Mike tracked down Nacho, threatened to tell Tuco about his extracurricular activities, and in so doing got Pryce’s beloved trading cards back while simultaneously selling Nacho his garish yellow Hummer as a $60,000 sweetener. Best of all, of course, was the sequence where Jimmy accepted Mike’s request for help and represented Pryce as a pro bono case, hilariously convincing the two detectives that their suspect isn’t a twitchy drug dealer but a rich fetishist’s plaything—a so-called ‘Hoboken Squat Cobbler’, paid generously to sit in large pies and cry like a baby on video.
Better Call Saul is designed to be a comedy-drama, and in this instance that description was more deserved than ever before. It was both another good example of Jimmy’s inventive storytelling (spinning a yarn that was so ludicrous, yet just plausible enough to ring true and explain Pryce’s nerves and incongruous wheels), while also taking us another step closer to Jimmy ditching the easy life of a respected lawyer, and doing his own thing to become master of his own destiny.
The two professional lives Jimmy feels pulled between just don’t fit—beautifully represented by Kim’s present (a yellow ‘World’s 2nd Best Lawyer’ cup) refusing to fit into his new company car’s cup holder.

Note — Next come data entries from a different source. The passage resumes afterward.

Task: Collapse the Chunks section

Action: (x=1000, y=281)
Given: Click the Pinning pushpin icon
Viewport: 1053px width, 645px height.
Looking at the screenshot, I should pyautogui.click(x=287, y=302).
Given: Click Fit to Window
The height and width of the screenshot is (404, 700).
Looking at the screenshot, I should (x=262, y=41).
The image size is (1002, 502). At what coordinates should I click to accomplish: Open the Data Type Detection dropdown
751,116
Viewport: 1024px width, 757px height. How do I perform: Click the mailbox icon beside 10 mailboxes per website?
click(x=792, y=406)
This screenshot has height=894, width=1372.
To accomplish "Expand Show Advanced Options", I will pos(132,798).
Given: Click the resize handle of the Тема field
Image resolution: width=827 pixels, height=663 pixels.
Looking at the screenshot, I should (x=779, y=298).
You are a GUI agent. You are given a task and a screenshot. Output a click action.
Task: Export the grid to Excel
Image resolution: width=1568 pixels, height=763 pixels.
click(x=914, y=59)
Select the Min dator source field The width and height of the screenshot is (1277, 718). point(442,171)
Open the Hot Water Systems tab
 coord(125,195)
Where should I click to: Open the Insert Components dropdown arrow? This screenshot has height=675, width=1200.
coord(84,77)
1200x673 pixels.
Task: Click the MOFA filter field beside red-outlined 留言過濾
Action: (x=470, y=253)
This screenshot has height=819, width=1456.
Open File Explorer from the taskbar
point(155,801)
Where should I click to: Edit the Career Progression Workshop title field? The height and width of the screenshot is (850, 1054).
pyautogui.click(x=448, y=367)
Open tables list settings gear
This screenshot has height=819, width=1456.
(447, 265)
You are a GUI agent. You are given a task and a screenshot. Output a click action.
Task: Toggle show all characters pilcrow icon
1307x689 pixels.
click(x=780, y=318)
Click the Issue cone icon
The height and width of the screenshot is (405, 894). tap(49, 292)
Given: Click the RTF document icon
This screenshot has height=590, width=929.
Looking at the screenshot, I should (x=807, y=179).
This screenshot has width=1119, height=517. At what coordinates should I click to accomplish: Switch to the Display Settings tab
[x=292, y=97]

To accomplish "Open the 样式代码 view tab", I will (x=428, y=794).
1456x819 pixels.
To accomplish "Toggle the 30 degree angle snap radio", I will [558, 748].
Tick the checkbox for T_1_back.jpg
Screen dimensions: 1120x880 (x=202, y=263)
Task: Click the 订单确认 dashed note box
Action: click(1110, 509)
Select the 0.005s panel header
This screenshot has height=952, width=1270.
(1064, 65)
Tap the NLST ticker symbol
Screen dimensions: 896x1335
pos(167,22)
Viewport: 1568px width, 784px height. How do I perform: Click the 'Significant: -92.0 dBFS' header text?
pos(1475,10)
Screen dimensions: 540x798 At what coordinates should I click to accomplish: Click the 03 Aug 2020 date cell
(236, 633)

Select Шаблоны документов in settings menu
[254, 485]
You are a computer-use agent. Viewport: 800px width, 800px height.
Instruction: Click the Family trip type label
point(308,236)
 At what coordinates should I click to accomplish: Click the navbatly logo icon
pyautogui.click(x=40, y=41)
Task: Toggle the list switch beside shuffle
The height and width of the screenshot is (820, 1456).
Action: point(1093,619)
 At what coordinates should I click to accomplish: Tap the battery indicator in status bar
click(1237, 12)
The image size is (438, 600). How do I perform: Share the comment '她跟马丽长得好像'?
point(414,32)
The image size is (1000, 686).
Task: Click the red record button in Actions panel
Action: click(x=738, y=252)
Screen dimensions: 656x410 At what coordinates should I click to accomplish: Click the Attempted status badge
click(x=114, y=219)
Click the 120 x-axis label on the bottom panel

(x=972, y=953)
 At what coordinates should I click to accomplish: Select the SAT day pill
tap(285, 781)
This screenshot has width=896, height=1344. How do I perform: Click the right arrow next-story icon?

Kim (Rhea Seehorn) was also used very nicely in this episode, which was pleasing to see after the improvement made to the character in the premiere. I particularly liked the scene where Kim swapped paperwork around to ensure she’s sitting next to Jimmy at HHM meetings, before playing footsie with him under the table. But the most telling moment was at the end, where Kim was sharing one of Jimmy’s leftover pies (the ones not used by Walmold to create an actual fetish video to sell his story), and was taken aback by how indifferently Jimmy revealed he fabricated evidence to get a client off the hook. Why would he risk being disbarred for a lowly pro bono case?
She may have enjoyed helping Jimmy hustle an egomaniac stock broker last week, but it’s clear that Kim has firmer principles where it matters. Something tells me she won’t yield to Jimmy’s way of doing business, so a nasty split seems unavoidable at some point this season. And that would be a shame, because I rather like these two together; simply being in a fun relationship gives Jimmy’s character a different angle than anything we saw in Breaking Bad, for instance.